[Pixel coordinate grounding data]
== Segment start ==

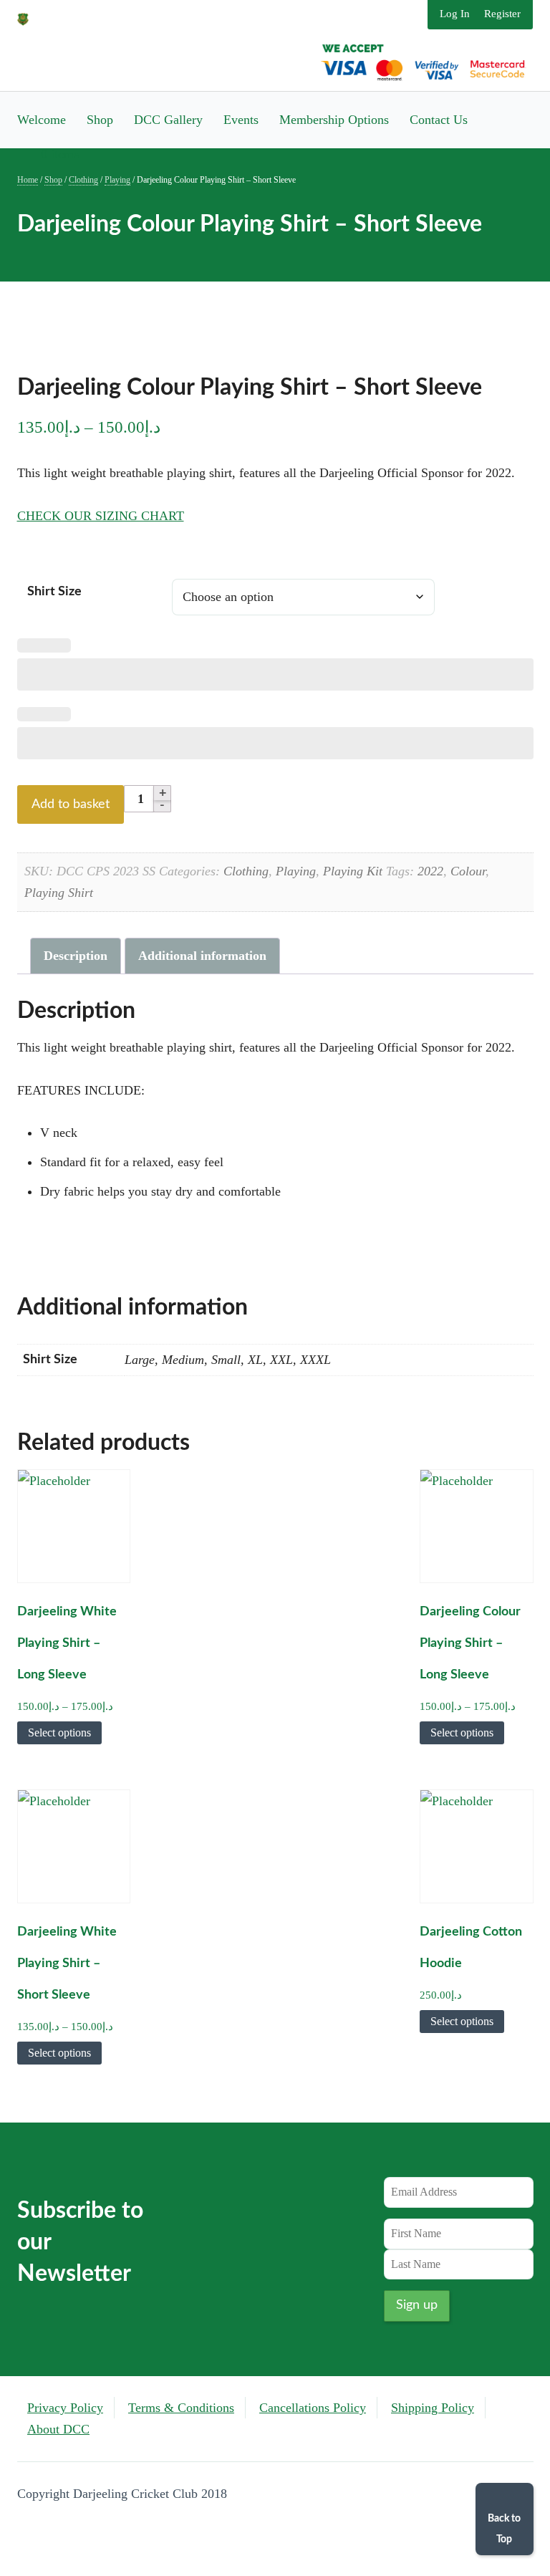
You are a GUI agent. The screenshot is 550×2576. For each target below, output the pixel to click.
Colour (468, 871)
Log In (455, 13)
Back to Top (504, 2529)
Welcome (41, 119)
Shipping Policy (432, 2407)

== Segment end ==

> **BRIEF**
From the entries above, write out every line without a single change, skipping the images.

> **TASK OUTPUT**
You are a GUI agent. The screenshot is 550×2576. For each target below, output the pixel to click.
Colour (468, 871)
Log In (455, 13)
Back to Top (504, 2529)
Welcome (41, 119)
Shipping Policy (432, 2407)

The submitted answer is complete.